El otro ‘10’ del Juego de Leyendas, Cuauhtémoc Blanco, no se quedó atrás en el ‘aplausómetro’. Considerado uno de los hijos pródigos del Club América, fue el más alabado del bando mexicano y correspondió con varias jugadas de fantasía.
Actualmente, Blanco es diputado federal. Pero su mayor impacto ha sido sobre las canchas, pues alineó en tres Mundiales con México (1998, 2002 y 2010).
Pese a que los ‘dieces’ fueron los consentidos de las tribunas, el ganador del premio al Jugador Más Valioso (MVP) fue Kaká.
En general, estos fueron los futbolistas que vieron acción por México en el Juego de Leyendas: Oswaldo Sánchez, Jesús Corona, Francisco ‘Maza’ Rodríguez, Carlos Salcido, Rafael Márquez, Ricardo Osorio, Gerardo Torrado, Antonio Naelson ‘Sinha’, Pavel Pardo, Jared Borgetti, Cuauhtémoc Blanco, Braulio Luna, Ramón Morales, Luis Roberto Alves ‘Zague’, Luis ‘El Matador’ Hernández, Francisco Palencia, Andrés Guardado, Miguel Layún, Oribe Peralta y Adolfo ‘Bofo’ Bautista. El director técnico fue Miguel Herrera.

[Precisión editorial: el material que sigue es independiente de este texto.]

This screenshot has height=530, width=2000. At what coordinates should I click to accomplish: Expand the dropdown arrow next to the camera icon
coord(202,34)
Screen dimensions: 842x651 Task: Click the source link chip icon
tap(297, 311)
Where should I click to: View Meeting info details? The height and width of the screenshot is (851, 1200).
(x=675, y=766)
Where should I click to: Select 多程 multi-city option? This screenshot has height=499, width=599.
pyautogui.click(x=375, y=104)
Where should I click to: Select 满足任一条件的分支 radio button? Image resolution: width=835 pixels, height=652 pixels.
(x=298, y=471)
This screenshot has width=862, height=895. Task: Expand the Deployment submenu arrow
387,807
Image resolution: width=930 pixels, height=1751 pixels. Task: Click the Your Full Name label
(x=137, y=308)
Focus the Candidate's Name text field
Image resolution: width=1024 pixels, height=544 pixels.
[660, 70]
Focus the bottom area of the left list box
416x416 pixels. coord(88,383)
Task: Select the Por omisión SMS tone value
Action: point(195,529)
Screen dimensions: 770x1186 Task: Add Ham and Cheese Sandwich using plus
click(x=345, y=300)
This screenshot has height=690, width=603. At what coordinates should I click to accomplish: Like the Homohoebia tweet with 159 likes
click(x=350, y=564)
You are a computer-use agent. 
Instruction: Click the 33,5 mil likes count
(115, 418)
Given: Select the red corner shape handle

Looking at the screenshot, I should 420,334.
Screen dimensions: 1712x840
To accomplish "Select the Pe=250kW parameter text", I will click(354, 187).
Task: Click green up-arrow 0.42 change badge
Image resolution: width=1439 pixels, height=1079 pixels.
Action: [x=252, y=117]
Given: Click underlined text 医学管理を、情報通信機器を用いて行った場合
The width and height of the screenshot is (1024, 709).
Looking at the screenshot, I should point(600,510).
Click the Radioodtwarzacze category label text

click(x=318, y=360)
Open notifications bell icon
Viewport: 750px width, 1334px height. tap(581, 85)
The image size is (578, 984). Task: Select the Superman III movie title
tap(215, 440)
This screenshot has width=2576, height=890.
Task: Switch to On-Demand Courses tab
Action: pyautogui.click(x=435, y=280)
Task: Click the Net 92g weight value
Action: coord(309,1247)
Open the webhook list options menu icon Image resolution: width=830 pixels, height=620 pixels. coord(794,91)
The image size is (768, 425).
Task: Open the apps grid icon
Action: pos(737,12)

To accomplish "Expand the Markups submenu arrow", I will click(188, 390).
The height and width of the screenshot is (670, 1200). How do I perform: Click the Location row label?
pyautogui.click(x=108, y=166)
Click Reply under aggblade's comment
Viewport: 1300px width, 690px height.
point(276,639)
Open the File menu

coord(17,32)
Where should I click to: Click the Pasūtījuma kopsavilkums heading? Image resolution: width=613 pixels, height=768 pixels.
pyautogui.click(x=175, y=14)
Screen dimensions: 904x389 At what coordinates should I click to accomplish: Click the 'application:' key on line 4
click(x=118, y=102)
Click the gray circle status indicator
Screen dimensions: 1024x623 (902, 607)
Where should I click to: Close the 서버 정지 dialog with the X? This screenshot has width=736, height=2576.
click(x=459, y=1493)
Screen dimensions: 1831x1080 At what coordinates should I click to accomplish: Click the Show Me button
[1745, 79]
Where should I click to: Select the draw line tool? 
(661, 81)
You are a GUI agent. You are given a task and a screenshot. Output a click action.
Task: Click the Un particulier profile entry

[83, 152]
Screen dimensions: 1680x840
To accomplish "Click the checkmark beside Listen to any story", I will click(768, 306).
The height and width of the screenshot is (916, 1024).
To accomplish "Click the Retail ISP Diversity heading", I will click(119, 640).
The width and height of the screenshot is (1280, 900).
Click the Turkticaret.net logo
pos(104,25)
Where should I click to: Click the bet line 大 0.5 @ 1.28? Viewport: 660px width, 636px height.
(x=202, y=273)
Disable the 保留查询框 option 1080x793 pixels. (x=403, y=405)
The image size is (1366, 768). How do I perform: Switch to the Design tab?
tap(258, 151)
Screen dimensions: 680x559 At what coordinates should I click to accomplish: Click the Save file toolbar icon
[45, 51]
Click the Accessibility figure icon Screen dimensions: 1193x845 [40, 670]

Por parte de Brasil los que jugaron fueron: Julio César, Maicon, Lúcio, Edmílson, Júnior, Kaká, Adriano, Ronaldinho, Giovani Silva, Heurelho Gomes, Aldair, Ánderson Polga, Amaral, Djalminha, Gilberto Silva, Edílson, Juninho Paulista, Paulo Sérgio y Müller. El director técnico fue Jairzinho, extremo que se consagró campeón del mundo precisamente en México en 1970.
Otros momentos
La lluvia perdonó el Juego de Leyendas, que empezó en punto de las 17:00 horas de la Ciudad de México. Pero un fuerte aguacero se soltó inmediatamente después y evidenció cascadas en diversos puntos de la salida de los fans.
Otro aspecto en el evento fue un reconocimiento a Gerardo Torrado, Pavel Pardo, Francisco Palencia, ‘Matador’ Hernández y Cuauhtémoc Blanco por ganar la Copa Confederaciones 1999, precisamente, contra Brasil en el estadio Azteca.
“La mayoría de los que hemos portado la camiseta nacional hemos dejado una huella. Hay muchos que ya se adelantaron, pero en un estadio que tiene alma, como este, siempre estaremos agradecidos”, les dijo Enrique Borja, también exseleccionado nacional.
Además, hubo un minuto de silencio en memoria de un personaje fallecido recientemente para cada país: Oscar Schmidt (basquetbolista) por Brasil y Manuel Lapuente (exfubolista y entrenador) por México.